Arol Augsburger, OD
When I was attending optometry classes at The Ohio State University, we learned optics by becoming experts on the slide rule. I marveled at the new and very expensive Hewlett-Packard calculators, which became available as I finished my optics education. Now, the technology available on my smart phone is far more robust than all the programs available on my HP. This is just one example of how technology has disrupted what we once thought was the only way to solve our optometry problems. There are many other examples:
- Ophthalmic photography, which once meant taking and developing Kodak film pictures, now has been supplied by digital fundus cameras and OCT’s, and digital anterior seg cameras.
- Retinoscopy has been supplanted by auto-refractors and aberrometers.
- Tangent screens have been replaced by FDP and Visual Field Analyzers.
- 5×7 note cards for patient records have been vastly improved with electronic medical records.
The question ‘Will technology change the practice of optometry?’ has already been answered. Just look at the way we practice optometry today compared to 45 years ago- and I fully expect the pace to increase. Embrace new technologies for the benefit of the patient, and for the efficiencies it provides optometrists in the care of their future patients.
Lou Lipschultz, OD ’86
Southland Eye Associates
New technology has a permanent role in our exam lanes and special testing rooms. Consider what we see today with an OCT versus the ophthalmoscopes we used so confidently in the past. I feel it is our duty to adapt to the ever-changing standard of care brought about by evolving technology.
New technology means faster and more accurate diagnosis, leading to faster access to appropriate treatment. Is there value in an app that provides utilities like those found in the EyeDock? My answer is yes. I’m not sure how often you do the Parks 3-step, but I do it infrequently enough that I really appreciated that little tool on EyeDock. There are practice management benefits as well. I am certain that I will not be able to navigate ICD-10 without my smart phone app!
Other technologies such as Blink may cause us to cringe, but is there a place for it? Maybe not here and now, but maybe Blink is a step toward an amazing tool we embrace in our not-so-distant future. Time will tell. One thing is for sure: disruptive technologies such as Blink make us think- and that’s not a bad thing.
What is unchanged is the need for patients to have the benefit of a face-to-face consultation with a doctor they trust. Collectively, technology allows us to present treatment plans with confidence, and helps to retain that trust our patients have in us as their doctors. We gain in the satisfaction of preserving and improving vision. Ultimately, this all results in happier, healthier patients, and the referrals we so greatly appreciate.
Todd M. Zarwell, OD ’99
Developer of EyeDock
I absolutely believe that there is a permanent role for technology in our practices. Nearly every industry has changed significantly in the last 10-15 years as far as how information is recorded and accessed, and optometry is no different. The advent of electronic medical records, connected diagnostic instruments, and online resources has tried to make us more productive, more efficient and, ultimately, better doctors.

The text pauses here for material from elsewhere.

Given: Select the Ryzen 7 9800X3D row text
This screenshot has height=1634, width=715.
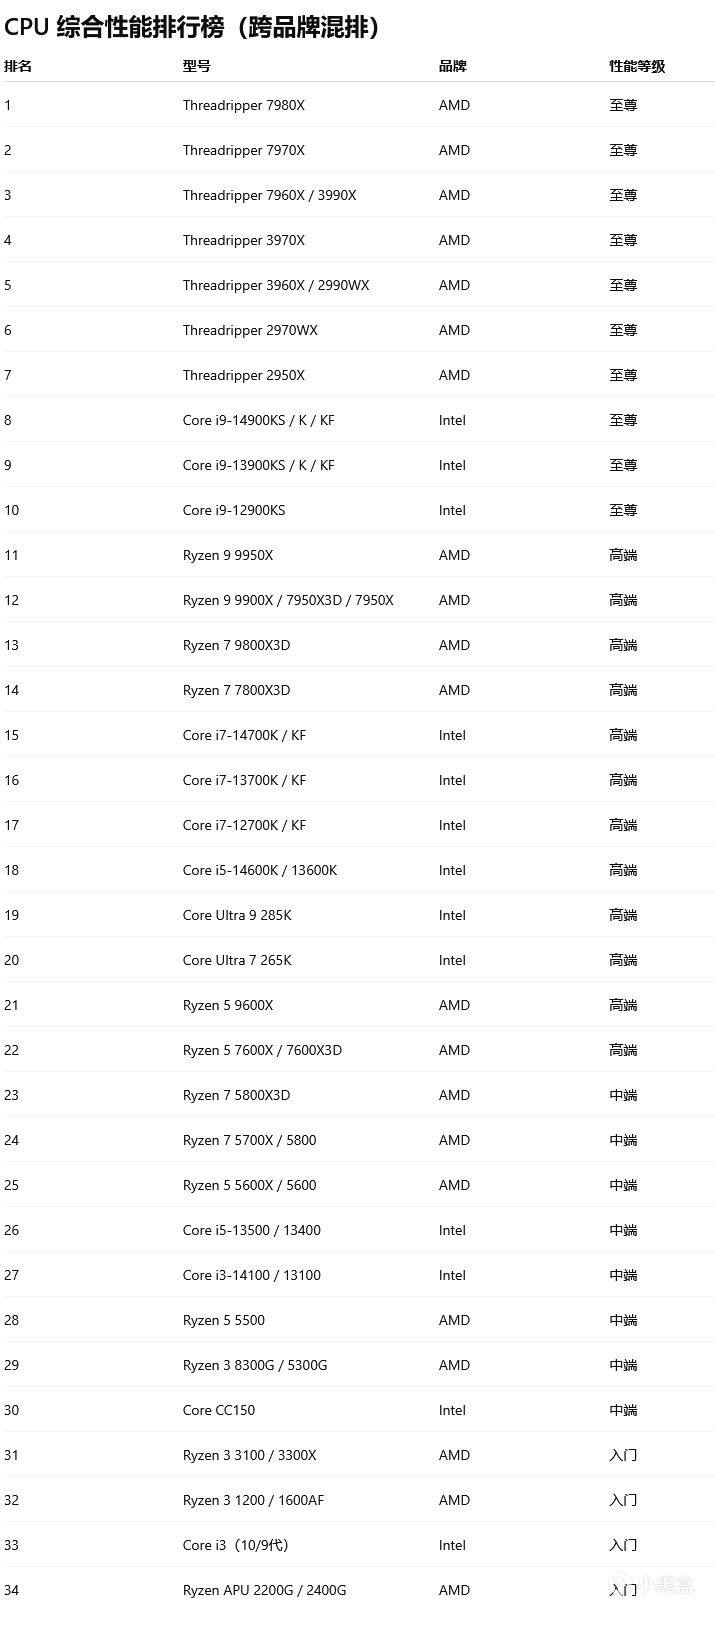Looking at the screenshot, I should (x=237, y=645).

However, as excited as I am about tech in the exam room, I also feel we have a long way to go. Sometimes our EMRs slow us down, sometimes our networked instruments fail, and sometimes websites don’t give us the answers to our questions as quickly as we need them. At times, it seems that our computers are pulling our attention away from our patient when, ideally, they should be helping us be more focused on the person in our chair.
A short while ago, Apple began one of their iPad commercials with this narration: ‘We believe technology is at its very best when it’s invisible- when you’re conscious only of what you’re doing, not the device you’re doing it with.’ I’m optimistic that one day, we will feel this way about the technology we’re using in our exam lanes. EMRs are only in their infancy, but as time passes, their interfaces will improve. They will accomplish tasks that currently require other resources, and someday, they’ll even anticipate our needs and provide us with information without our having to request it.